In his younger years, Jones owned some proper muscle cars, like a '71 Mach 1, a Boss 351, and even a '69 F100 with a 429 and a Muncie four-speed. Despite the sweet iron, he got his real thrills as an avid motocross racer and later as a motorcycle drag racer. But when family ties fell upon the young racer, he hung up the helmet.
That is, until several decades later when his son moved out and Jones had an abundance of free time. When boredom set in, the racing bug bit again, only this time his wife requested that his chariot be four-wheeled.
"My wife Peg has always been supportive of my hobbies, which I'm thankful for, so when she asked for a compromise that I race a car instead of a motorcycle, I happily obliged," Jones says.
Yeah, he said race.
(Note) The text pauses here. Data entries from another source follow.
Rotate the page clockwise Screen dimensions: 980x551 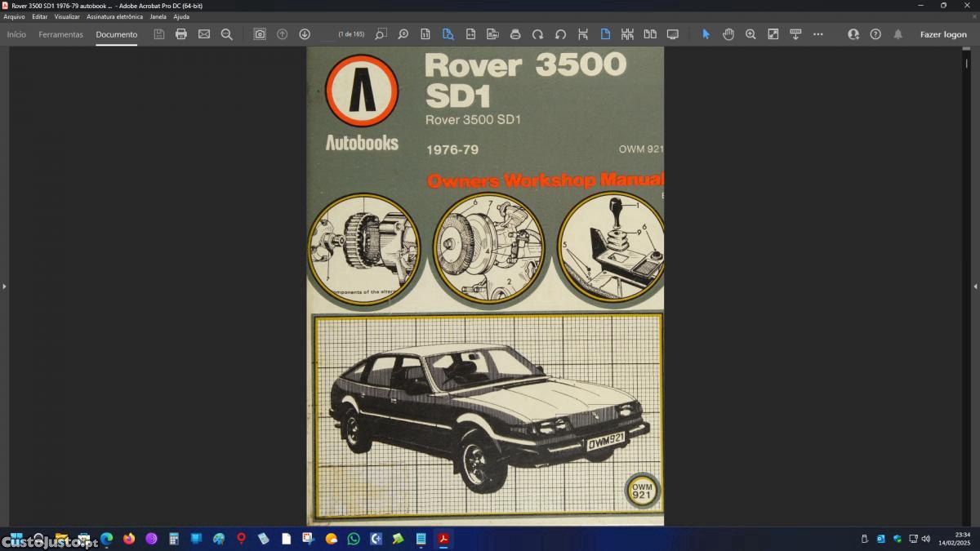click(x=537, y=34)
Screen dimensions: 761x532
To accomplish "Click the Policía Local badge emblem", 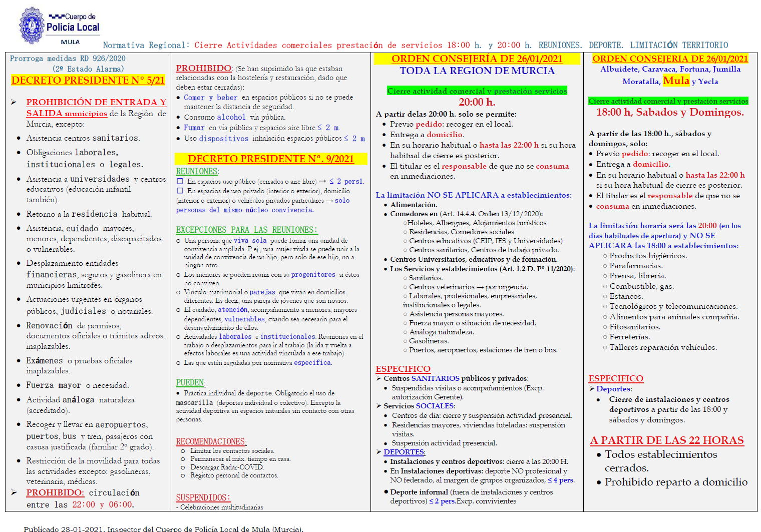I will (32, 26).
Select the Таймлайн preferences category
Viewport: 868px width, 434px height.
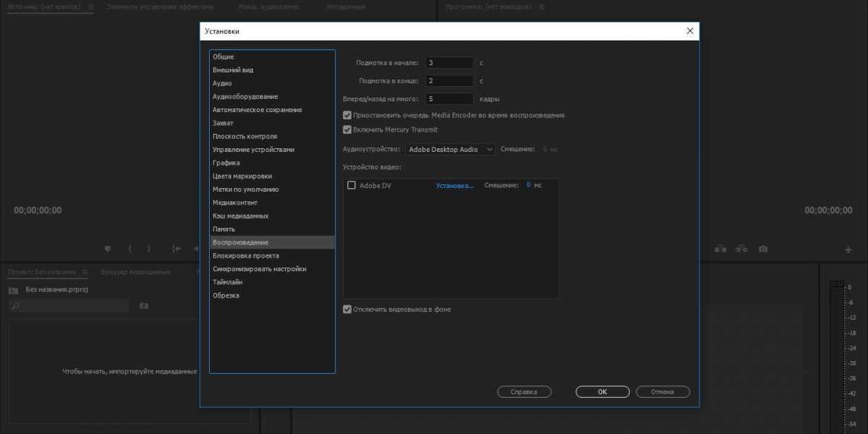[x=227, y=282]
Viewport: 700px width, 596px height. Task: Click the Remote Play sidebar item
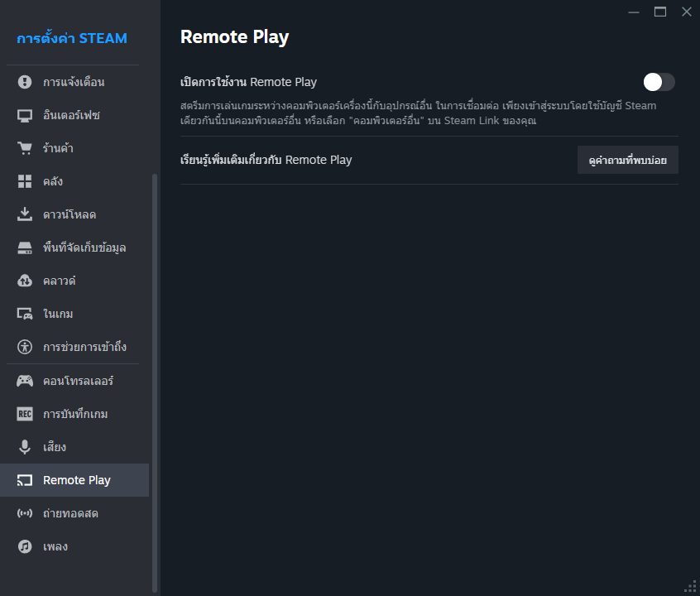76,480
That's right, despite buying a Two-Valve convertible, racing was in his future. A chance encounter with another sales associate at the used car dealer during the purchase of his GT would forever change Don's path. "The salesman showed me a calendar of Mustangs that a co-worker had on her wall, and she just happened to be the wife of AED co-owner Drew Wallace," Jones said. "She gave me Drew's number and a week later, I was at the shop in search of a 12-second timeslip."
I know a ton of people look at me like I'm crazy because the car could easily run 9s with a few more mods.
Drew and the AED crew added a Vortech V-2 Si blower with a Paxton front mount air-to-air intercooler kit. The smog-legal setup easily put Jones into the 12s, but only for a dozen passes before the dreaded "tick" suddenly ended the fun.
"That tick ended up being a bad piston, and after the motor was pulled, we discovered it wasn't even the original, but rather one from a Lincoln," Jones said. So instead of an OEM rebuild, he handed over the reigns to AED with the premise that he wanted to go bracket racing.
"Going all-out is nice, but I wanted to bracket race since it's a ton of fun, there are many classes, and there's nothing closer than index racing—it's a thrill," Jones says.
A FRPP low-compression Aluminator short-block was the foundation for the new propulsion, topped with Patriot PI heads and Hitech Motor-sports Stage 2 blower cams. A FRPP 70mm throttle body was called into play, as was a custom fuel cell with stainless steel braided lines, a Weldon 2025A fuel pump, a FloMax card-style MAF, and a catted exhaust system. The setup passed smog and still killed it at the track.
As anyone will tell you, power is only half the battle, so the silver bullet became a testbed for chassis tuning. Tons of different suspension components and various geometries were tried before AED settled on a UPR K-member and coilovers up front, along with Racecraft adjustable upper rear and lower arms.